We have been working on techniques to circumvent many of the confounding problems with array technology and thereby enhance the signal-to-noise ratios of individual dot ELISA for use in the study of dry eye disease. With several modifications to standard protocols, we have been able to characterize changes in the distribution of many cytokines, chemokines, growth factors and angiogenic modulators in individual tear samples recovered during the normal diurnal cycle in normals and individuals with allergic ocular diseases.3, 4 In these earlier studies, tear fluid was collected by micro capillary tube and subjected to centrifugation to remove cells and debris. Of particular challenge has been the application of this technology to the study of dry eye syndromes including autoimmune-mediated dry eye diseases like Sjögren’s syndrome (SS). Pathological lymphocytic infiltration of the lacrimal gland in patients with SS greatly reduces the aqueous component of tears with significantly reduced wetting on non-anesthetized Schirmer tear testing.8, 9 The reduced pre-ocular tear volume and low fluid turnover in individuals with severe dry eye makes tear sampling by micro capillary tube especially difficult. Moreover, confounding tear specific matrix effects present in samples collected by micro capillary interfere with accurate assessment of tear proteins.

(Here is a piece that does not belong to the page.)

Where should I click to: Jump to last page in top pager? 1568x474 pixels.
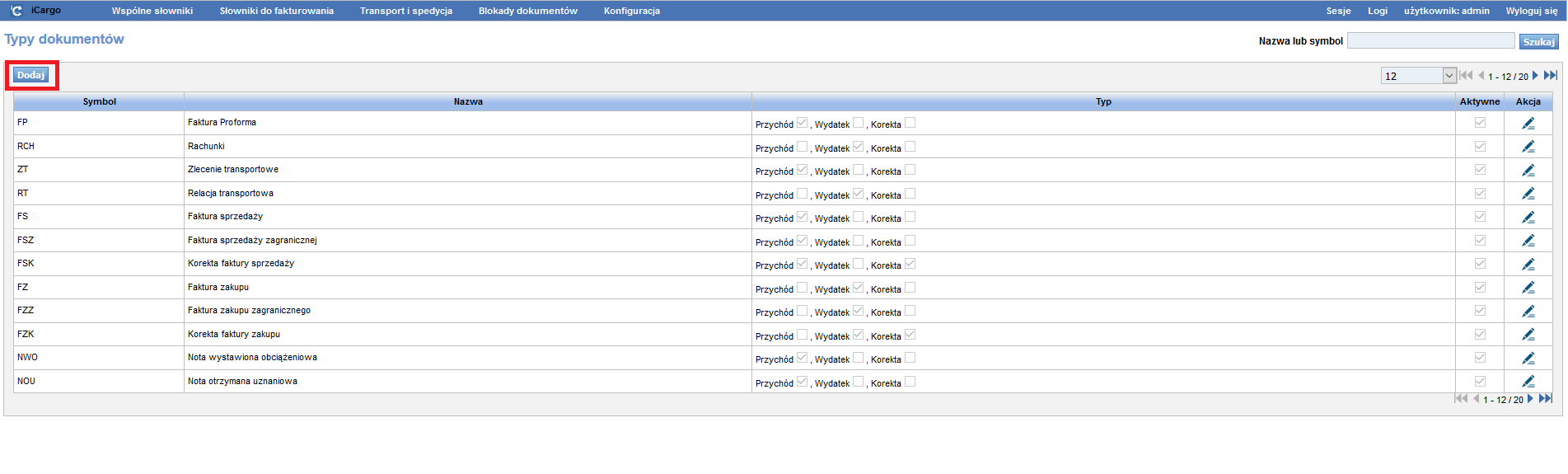coord(1550,76)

In this study we examined the use of Schirmer strips as a means of tear collection. The Schirmer test represents a well-known clinical procedure routinely used to test tear function in dry eye patients. While this method of tear collection is known to result in the inclusion of ocular surface tissue constituents, it is far more adaptable for use in dry eye patients. Moreover, the inclusion of proteins from the ocular surface could prove an advantage by providing an enriched sample for contrasting normal and pathological environments. An additional advantage of Schirmer strip-derived extracts is the disappearance of many (if not all) of the unknown factors responsible for tear specific matrix effects that appear to remain on the strip following extraction. This results in an extract with a greatly improved signal-to-noise ratio when subjected to micro well plate assays of a wide range of inflammatory cytokines.

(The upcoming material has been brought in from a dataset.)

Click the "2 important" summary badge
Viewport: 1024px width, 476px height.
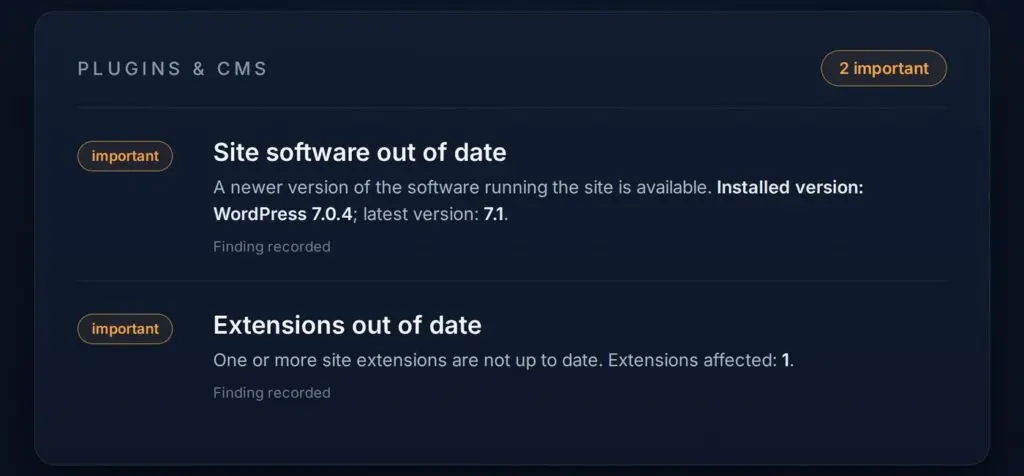click(x=884, y=69)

We report preliminary studies of Schirmer strip-collected tears analyzed by micro well plate array. To illustrate both the inherent difficulties of this technology as well as the potential advantages, we show recent results from a small cohort of SS patients and normal controls. Our studies provide increasing evidence that dry eye syndrome is associated with ocular surface inflammation, with increased concentrations of several bioactive inflammatory proteins in the pre-ocular tear film that may augment the symptoms of dry eye and also elicit the disease process itself (reviewed in 10). The techniques developed and presented require further optimization in order to allow the screening of large numbers of trace proteins in a single tear sample and identification of several new biomarkers related to specific diseases of the ocular surface. With further work, this type of analysis will eventually prove to be useful for both diagnostic and therapeutic purposes. 3,4
Patients with SS and normal control subjects were recruited from the University of California, San Francisco (UCSF) SS clinic with informed consent according to the guidelines established by the Association for Research in Vision and Ophthalmology. All procedures were approved by the UCSF Committee for Human Research and adhered to the tenets of the Declaration of Helsinki. Tear samples were collected by Schirmer strips from both eyes of each subject. Patients with SS currently using any topical ocular medications other than artificial tears were instructed not to instill any eye drops for three days prior to tear collection. All samples were collected in a standardized fashion (unanaesthetized eye with strip inserted in the inferior cul-de-sac for 5 minutes). Strips from both eyes were placed into a 1.5 ml eppendorf tube and snap frozen at −80°C until analysis for inflammatory mediators by antibody array. Two types of tear samples were collected, open eye tear fluid (OTF) and closed eye tear fluid (CTF). The latter was collected by the patient at home immediately upon awakening after overnight sleep. In addition OTF and CTF collected by glass micro capillary tube were used for comparison purposes. The micro capillary tube collection method has been described previously.11
Preliminary micro well plate studies were carried out using a laboratory-designed protocol (LDP) detailed earlier3 employing most of the components of two similar 9-plex arrays (SearchLight™ cytokine arrays, Pierce Rockford, IL) that varied in matrix design and the specific assays when purchased in kit form. The first was designed to simultaneously assay IL1α, IL1β, IL2, IL6, IL8, IL10, IL12, interferon gamma (IFNγ) and tumor necrosis factor alpha (TNFα) and the second was designed to assay simultaneously IL2, IL4, IL5, IL8, IL10, IL12, IL13, IFNγ and TNFα providing overlap for evaluative purposes. These assays have been validated for use in serum, urine, tissue culture media and other fluids. The sensitivities of each of the assays are detailed by the manufacturer based upon a classical dot sandwich ELISA protocol employing biotin-streptavidin-HRP amplification and chemiluminescence for detection. The details of this methodology are reported elsewhere.3
Further analysis was carried out on a larger 12-plex micro well plate array kit that was purchased from Quansys Biosciences (Logan, Utah). A total of 12 cytokines were analyzed in each well consisting of IL1α, IL1β, IL2, IL4, IL5, IL6, IL8, IL10, IL13, IFNγ, TNFα and TNFβ. The minimum sensitivity range for detection of each protein varied and is reported to range from 3.8 to 56 pg/ml. While this array is available as an “off–the-shelf” standard kit for this purpose, the kit was specifically modified at our request to contain a cocktail of all of the biotinylated secondary antibodies except IL8 and a second solution containing all the biotinylated secondary antibodies, including IL8. This allowed us to carry out a sequential set of assays described below to analyze all of the cytokines except for IL8 and image the plate long term to pick up low intensity signals and to then wash and re-assay the same plate with the addition of the biotinylated secondary antibody to IL8 and image for a short time frame.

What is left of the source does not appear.